Supplied information =>
┌────────

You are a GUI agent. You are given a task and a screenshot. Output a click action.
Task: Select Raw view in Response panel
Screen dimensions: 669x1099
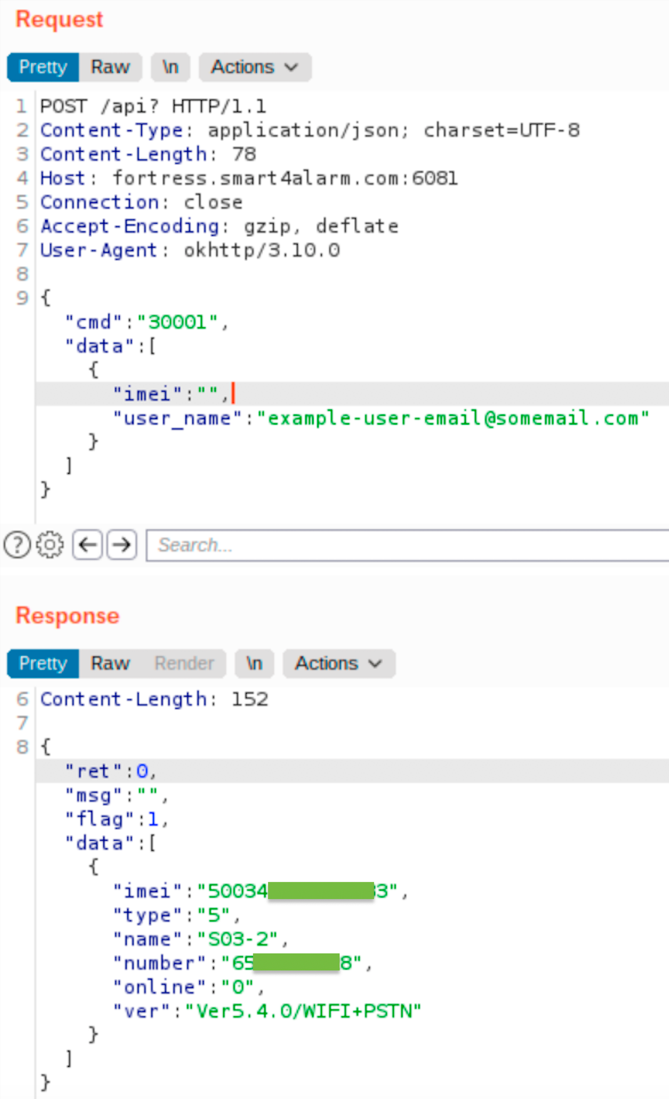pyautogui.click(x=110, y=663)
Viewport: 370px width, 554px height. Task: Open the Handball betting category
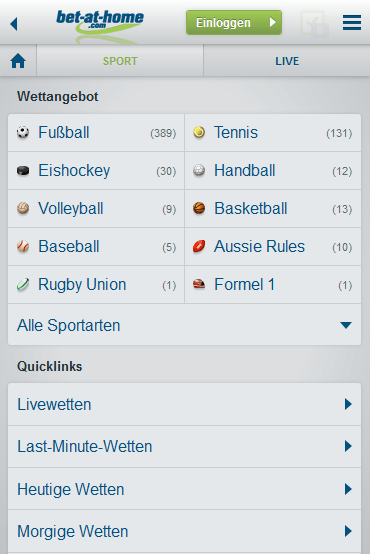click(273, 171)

└────────
┌────────

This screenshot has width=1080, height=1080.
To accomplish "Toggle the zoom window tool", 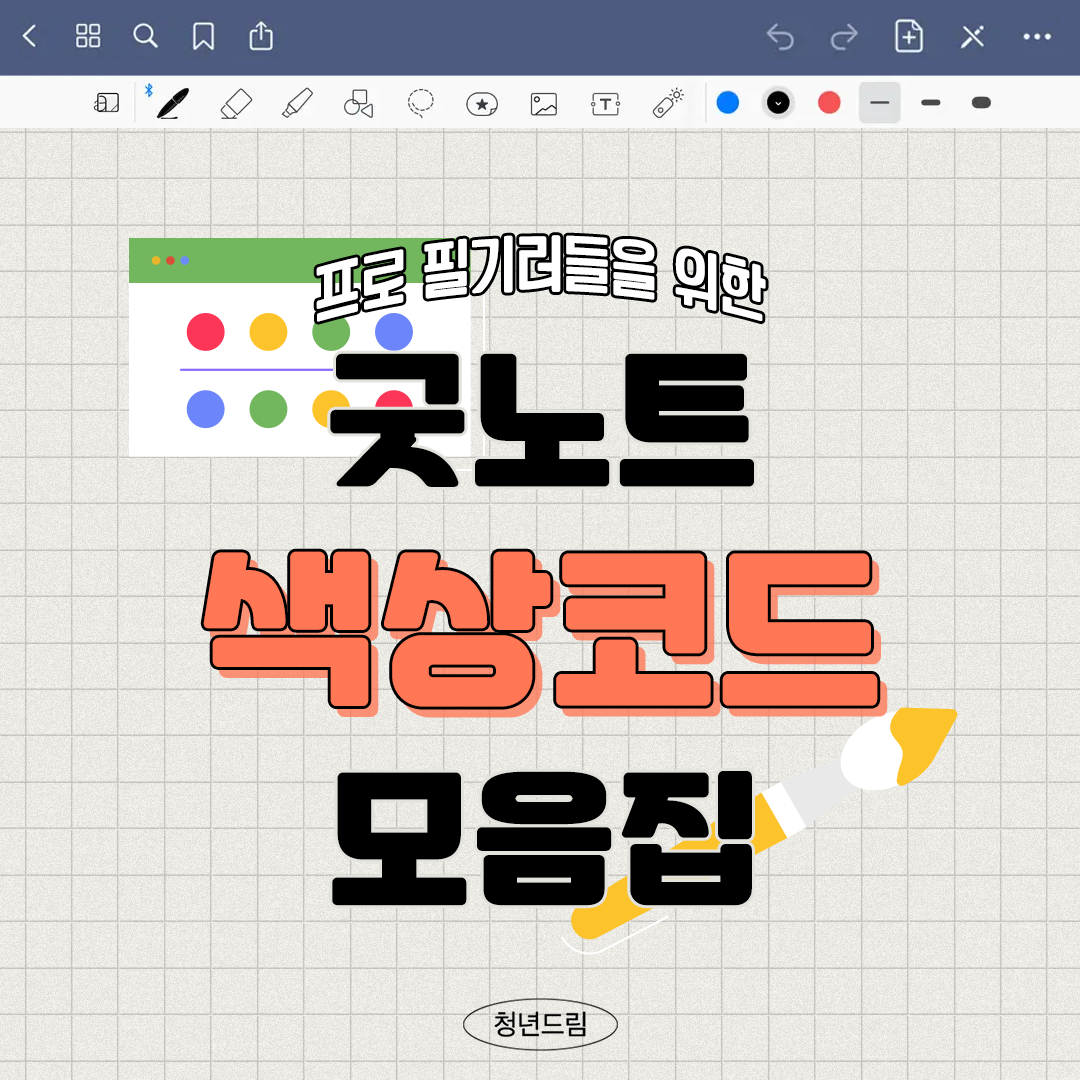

└────────

Working from the listing above, pick out every line that has "screenshot" and copy it.

You are a GUI agent. You are given a task and a screenshot. Output a click action.
This screenshot has width=1080, height=1080.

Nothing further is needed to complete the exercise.